The treatment of TB usually takes six to nine months or longer. As stated, there are two forms of TB – inactive TB and active TB. Normally, latent TB is treated with a single type of anti-TB drug to prevent its progressing into active TB. Active TB is treated with a combinations of several anti-TB drugs. The length of treatment and the drugs that should be used exactly depend on patient’s
  • age
  • weight
  • overall health
  • form of TB infected
  • infection’s location
  • drug resistance
Patients may experience side effects like nausea, vomiting, headache, loss of appetite, upset stomach and so on after taking the anti-TB drugs. Consult the doctors immediately for some medical advice if the side effects get worsen or any other serious side effect occurs.  
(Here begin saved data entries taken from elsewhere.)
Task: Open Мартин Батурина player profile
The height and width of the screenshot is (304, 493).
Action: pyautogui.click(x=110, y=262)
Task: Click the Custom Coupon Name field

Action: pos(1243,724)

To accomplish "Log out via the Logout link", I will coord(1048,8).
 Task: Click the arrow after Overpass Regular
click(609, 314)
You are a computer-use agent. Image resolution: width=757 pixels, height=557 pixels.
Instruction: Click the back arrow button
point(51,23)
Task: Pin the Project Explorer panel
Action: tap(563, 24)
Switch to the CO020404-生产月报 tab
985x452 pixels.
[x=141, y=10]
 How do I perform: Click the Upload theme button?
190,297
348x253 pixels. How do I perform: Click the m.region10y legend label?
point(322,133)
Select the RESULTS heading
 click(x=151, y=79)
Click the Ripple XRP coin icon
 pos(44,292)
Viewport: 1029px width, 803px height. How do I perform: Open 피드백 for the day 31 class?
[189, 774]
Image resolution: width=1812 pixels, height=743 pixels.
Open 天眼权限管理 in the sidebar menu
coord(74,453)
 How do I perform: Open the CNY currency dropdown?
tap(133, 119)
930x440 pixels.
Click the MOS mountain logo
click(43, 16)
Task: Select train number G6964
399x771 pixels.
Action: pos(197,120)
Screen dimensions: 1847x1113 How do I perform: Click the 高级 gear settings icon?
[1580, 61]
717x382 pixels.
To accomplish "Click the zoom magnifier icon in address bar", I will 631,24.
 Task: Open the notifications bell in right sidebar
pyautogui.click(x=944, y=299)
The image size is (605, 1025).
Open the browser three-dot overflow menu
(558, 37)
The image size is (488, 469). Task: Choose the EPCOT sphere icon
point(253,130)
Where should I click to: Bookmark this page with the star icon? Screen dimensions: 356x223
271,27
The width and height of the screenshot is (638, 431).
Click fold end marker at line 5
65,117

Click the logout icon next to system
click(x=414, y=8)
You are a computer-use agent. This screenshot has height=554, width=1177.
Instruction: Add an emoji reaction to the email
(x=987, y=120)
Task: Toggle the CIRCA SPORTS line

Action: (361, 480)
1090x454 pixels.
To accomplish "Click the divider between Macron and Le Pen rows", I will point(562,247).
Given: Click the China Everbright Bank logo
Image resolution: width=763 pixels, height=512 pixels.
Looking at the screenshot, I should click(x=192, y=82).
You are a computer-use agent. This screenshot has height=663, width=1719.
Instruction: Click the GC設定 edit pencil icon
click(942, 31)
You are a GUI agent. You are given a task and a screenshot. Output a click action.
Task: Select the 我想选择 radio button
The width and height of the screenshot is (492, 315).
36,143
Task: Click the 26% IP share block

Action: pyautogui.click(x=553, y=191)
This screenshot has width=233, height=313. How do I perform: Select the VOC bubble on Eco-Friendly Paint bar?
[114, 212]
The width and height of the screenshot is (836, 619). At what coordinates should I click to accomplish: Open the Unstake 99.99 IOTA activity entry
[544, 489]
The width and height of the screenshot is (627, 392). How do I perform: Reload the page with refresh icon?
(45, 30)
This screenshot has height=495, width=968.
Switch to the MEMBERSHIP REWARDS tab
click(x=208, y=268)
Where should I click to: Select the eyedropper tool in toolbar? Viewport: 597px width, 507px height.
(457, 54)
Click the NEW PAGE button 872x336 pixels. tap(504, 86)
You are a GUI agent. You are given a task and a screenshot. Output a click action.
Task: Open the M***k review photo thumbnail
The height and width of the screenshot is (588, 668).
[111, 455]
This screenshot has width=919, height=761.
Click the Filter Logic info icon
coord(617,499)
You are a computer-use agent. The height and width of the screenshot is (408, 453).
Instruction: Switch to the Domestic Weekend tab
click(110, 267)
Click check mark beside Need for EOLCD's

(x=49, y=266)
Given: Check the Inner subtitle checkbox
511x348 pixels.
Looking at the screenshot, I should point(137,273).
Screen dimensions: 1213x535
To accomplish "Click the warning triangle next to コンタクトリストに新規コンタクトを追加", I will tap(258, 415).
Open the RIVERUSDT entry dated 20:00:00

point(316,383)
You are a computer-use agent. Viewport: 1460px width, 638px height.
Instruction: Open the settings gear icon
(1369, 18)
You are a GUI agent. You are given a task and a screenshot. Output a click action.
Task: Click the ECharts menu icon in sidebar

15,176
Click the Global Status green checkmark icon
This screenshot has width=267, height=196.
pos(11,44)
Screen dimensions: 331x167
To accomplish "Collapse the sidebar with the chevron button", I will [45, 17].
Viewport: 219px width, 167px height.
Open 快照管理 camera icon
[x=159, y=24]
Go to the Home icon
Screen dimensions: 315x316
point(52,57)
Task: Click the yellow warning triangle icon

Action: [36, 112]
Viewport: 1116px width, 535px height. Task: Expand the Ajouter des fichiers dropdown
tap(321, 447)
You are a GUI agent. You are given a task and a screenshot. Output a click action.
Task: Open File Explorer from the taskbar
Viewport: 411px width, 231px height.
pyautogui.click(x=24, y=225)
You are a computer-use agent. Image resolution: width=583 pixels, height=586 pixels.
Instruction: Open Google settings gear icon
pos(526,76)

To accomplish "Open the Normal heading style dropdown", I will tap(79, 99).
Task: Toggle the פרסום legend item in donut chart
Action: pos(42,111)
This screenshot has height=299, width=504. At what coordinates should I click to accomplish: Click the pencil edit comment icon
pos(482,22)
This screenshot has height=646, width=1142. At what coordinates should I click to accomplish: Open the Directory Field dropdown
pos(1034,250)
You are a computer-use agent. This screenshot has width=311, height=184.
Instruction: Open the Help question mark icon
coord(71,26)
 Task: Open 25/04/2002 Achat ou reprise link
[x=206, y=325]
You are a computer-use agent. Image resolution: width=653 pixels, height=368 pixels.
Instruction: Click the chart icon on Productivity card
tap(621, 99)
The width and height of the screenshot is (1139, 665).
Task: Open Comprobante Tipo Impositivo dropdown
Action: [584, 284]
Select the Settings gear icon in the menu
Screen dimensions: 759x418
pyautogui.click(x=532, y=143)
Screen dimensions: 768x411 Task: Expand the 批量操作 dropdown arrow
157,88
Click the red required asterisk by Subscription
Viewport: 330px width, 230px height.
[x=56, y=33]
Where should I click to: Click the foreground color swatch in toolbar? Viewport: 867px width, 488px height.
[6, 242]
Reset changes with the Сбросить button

Anti-TB drugs are only able to kill drug-sensitive strain of TB bacteria, leaving resistant ones behind. Drug resistance is a result of the mutation in the bacterial DNA. There are several reasons that increase the chance of mutation:
• TB is left untreated
• patient stops the treatment before all the bacteria are being killed
(Some patients stop their treatment after they feel better without knowing that if they are not completely cured, M. tuberculosis may develop resistance to the drugs used)

Multiple-drug-resistant TB (MDR-TB)
MDR-TB is the tuberculosis that is resistant to at least two main drugs used to cure TB – Isoniazid & Rifampicin (which are known as the two most effective and successful first-line anti-TB drugs)


Extensively drug-resistant TB (XDR-TB)
XDR-TB is the tuberculosis that is resistant to first-line anti-TB drugs and the drugs used to treat MDR-TB.


The resistant TB strains would not be cured by a standard six-to-nine month treatment using first-line anti-TB drugs. They required longer term treatment(can take up to two years or more) and more expensive drugs. Normally, MDR-TB needs long term treatment with second-line anti-TB drugs while XDR-TB needs extensive chemotherapy for up to two years. 


Since completing treatment is important to reduce the risk of having drug-resistant M. tuberculosis strains, the World Health Organization promotes DOTS (direct observation treatment, short course). Health workers help to make sure that the patients take their medicine regularly for about six to nine months.